**ARTICLE:**
## Start
Off the top of my head there are a couple of different ways to do this:
1. Create a list of the images parsed and add them to some file(s) on
the HDFS. Then use that file to ignore going forward. You would
probably need to do some type of file merge at the end and your
complexity would grow with the number of images parsed. The file
type could also be something like SQLLite or BDB for fast access.
The key here is either you have multiple files you are searching
or you are merging intermediate and existing files at some point.
2. Use Memcached or a similar system to hold your real time
information and access that from your Hadoop tasks. This should
give you the singelton type of structure you are looking for. It
is still possible that some images are parsed more than once due
to distributed race conditions but it would significantly reduce
that number. You could also use HBase for something like this
although I think key value (memcached) versus record store (HBase)
is better in this instance.
The distributed cache isn't really what you are looking for unless the
batch ignore method described above is what you want. In that case the
case gives you an optimization of have the file on every local machine
between jobs.
Dennis
On 06/20/2010 09:35 AM, Emmanuel de Castro Santana wrote:
Hi everybody !
I am developing a image parsing plugin for Nutch 1.1 to use it for intranet
pages.
This plugin traverses the document getting all images and parsing them
synchronously.
The parsing process is not expensive if we do not parse the same images
again and again whenever they are found throughout the site.
About 70% of the parsed pages contain only the same images, things like
logos, footer images, etc.
To avoid the unnecessary load, we are now trying to build a sort of cache in
which we put all image addresses that have already been processed.
The problem is that we are running in a distributed environment.
With that in mind, is there a kind of Hadoop level Distributed Cache our
plugin can access so all cores know what has already been parsed by the
other cores ? A singleton object all cores could see would suffice.
I have read about Hadoop's DistributedCache, but it doesn't seem to be what
I need.
http://hadoop.apache.org/common/docs/r0.18.3/api/org/apache/hadoop/filecache/DistributedCache.html
http://hadoop.apache.org/common/docs/r0.18.3/mapred_tutorial.html#DistributedCache
Thanks in advance,
Emmanuel de Castro Santana
## End
**INFORMATION SUPPLIED:**
## Start
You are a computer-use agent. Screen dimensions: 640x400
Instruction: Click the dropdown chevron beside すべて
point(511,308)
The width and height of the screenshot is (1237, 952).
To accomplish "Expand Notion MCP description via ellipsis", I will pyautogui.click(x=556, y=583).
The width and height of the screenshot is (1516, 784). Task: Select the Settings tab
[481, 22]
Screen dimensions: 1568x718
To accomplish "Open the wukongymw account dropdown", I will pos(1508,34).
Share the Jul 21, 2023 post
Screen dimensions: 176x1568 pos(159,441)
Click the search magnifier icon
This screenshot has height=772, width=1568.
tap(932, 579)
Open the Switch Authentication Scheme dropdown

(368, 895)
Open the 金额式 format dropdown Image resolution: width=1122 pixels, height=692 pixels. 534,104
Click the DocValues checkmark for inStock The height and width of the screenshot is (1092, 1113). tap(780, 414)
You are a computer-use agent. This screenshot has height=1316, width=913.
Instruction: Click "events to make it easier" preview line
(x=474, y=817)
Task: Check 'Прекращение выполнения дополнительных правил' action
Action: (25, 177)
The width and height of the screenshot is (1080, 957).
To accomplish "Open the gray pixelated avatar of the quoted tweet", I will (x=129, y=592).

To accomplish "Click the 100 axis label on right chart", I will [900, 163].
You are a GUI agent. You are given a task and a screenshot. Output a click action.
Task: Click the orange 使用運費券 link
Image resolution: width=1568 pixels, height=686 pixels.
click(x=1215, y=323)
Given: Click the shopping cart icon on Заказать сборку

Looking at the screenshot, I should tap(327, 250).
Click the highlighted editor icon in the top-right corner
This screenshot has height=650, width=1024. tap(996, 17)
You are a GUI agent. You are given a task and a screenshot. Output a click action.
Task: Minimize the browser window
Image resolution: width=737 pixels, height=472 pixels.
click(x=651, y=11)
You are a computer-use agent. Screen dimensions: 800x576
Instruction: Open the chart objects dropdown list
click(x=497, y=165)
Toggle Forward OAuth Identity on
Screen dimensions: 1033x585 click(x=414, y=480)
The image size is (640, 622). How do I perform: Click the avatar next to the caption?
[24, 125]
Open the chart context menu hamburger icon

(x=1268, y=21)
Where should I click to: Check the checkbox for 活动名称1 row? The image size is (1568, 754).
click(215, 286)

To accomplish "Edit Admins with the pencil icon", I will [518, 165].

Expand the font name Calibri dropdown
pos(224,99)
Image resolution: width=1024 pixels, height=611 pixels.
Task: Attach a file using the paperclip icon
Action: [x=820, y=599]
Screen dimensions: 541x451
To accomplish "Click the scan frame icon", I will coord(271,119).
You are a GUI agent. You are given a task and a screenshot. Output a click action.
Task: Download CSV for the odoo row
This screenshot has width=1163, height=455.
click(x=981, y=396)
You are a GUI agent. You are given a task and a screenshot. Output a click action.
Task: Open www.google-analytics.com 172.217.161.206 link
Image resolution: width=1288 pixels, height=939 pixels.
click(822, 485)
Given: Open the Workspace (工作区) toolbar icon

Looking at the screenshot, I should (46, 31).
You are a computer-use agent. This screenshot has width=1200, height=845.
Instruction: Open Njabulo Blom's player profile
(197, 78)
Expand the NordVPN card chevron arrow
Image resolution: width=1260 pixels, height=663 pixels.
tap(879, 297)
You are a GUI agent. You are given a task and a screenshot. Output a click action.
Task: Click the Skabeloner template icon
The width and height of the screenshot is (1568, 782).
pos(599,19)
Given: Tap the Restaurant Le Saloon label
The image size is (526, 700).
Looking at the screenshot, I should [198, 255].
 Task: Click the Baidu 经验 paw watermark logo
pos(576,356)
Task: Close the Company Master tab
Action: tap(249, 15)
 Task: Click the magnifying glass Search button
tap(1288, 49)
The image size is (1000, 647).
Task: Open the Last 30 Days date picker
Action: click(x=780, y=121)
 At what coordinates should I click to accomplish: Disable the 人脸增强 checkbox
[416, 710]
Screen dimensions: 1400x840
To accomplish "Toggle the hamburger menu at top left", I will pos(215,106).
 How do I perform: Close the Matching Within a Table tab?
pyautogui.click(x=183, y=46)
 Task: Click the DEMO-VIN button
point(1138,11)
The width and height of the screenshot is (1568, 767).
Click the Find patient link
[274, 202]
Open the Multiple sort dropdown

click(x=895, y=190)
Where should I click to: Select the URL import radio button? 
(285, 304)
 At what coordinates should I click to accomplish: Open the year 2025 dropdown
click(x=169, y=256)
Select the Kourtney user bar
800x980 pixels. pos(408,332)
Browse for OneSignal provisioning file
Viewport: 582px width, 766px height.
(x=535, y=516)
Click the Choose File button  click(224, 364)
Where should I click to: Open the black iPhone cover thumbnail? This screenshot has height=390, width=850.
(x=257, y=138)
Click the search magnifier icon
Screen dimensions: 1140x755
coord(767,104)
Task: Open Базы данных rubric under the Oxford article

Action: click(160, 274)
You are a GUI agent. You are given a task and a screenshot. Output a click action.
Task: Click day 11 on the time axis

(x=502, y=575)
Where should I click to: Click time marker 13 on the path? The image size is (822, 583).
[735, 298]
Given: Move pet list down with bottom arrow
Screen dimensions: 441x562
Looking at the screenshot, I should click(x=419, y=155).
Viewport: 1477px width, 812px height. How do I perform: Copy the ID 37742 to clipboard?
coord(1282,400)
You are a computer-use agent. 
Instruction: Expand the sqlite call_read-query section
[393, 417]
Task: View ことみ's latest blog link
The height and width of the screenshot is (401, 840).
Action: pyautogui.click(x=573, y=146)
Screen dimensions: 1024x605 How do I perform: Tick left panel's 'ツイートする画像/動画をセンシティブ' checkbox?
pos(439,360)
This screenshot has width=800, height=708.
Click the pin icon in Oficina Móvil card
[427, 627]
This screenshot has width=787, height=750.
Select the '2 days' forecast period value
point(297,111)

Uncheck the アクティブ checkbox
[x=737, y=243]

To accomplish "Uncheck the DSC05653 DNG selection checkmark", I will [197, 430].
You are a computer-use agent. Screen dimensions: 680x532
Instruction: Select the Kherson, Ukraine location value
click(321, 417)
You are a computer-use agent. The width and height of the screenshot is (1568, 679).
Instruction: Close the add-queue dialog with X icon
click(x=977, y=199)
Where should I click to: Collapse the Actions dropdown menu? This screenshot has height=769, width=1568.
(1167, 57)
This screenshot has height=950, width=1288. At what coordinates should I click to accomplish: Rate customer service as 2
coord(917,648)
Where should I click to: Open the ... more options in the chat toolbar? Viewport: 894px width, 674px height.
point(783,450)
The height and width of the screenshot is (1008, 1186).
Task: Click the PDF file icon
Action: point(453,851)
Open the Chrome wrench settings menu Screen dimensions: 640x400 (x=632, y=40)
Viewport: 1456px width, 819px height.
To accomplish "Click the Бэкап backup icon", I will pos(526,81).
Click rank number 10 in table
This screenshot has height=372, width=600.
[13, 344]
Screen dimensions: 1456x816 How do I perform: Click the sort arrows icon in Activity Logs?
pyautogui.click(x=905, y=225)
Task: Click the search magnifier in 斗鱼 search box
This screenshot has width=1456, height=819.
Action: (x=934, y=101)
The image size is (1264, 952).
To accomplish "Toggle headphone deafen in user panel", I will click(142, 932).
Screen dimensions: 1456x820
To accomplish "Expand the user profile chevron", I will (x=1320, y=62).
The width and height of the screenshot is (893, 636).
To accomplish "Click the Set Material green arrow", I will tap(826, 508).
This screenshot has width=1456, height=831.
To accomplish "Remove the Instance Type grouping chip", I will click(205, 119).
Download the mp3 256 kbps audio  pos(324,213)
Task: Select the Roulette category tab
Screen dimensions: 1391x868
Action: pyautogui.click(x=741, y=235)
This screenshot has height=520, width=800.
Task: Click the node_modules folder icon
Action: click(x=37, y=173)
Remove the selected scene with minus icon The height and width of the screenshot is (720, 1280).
## End
**TASK LIST:**
A) In the thread about caching parsed images, rewrite the paragraph beginning "1. Create a list of the images parsed" as a short bulleted list that keeps its main facts.
B) Reproduce the passage of the thread that begins at the words "I am developing" and stops after the words "already been processed.".

**RESPONSES BY TASK:**
A)
- Record the parsed images in one or more files on the HDFS, and use those files to skip those images later.
- A file merge will probably be needed at the end.
- Complexity grows with the number of images parsed.
- For fast access, the files could be SQLLite or BDB.
- Either you search multiple files, or at some point you merge the intermediate files with the existing ones.

B)
I am developing a image parsing plugin for Nutch 1.1 to use it for intranet
pages.
This plugin traverses the document getting all images and parsing them
synchronously.
The parsing process is not expensive if we do not parse the same images
again and again whenever they are found throughout the site.
About 70% of the parsed pages contain only the same images, things like
logos, footer images, etc.
To avoid the unnecessary load, we are now trying to build a sort of cache in
which we put all image addresses that have already been processed.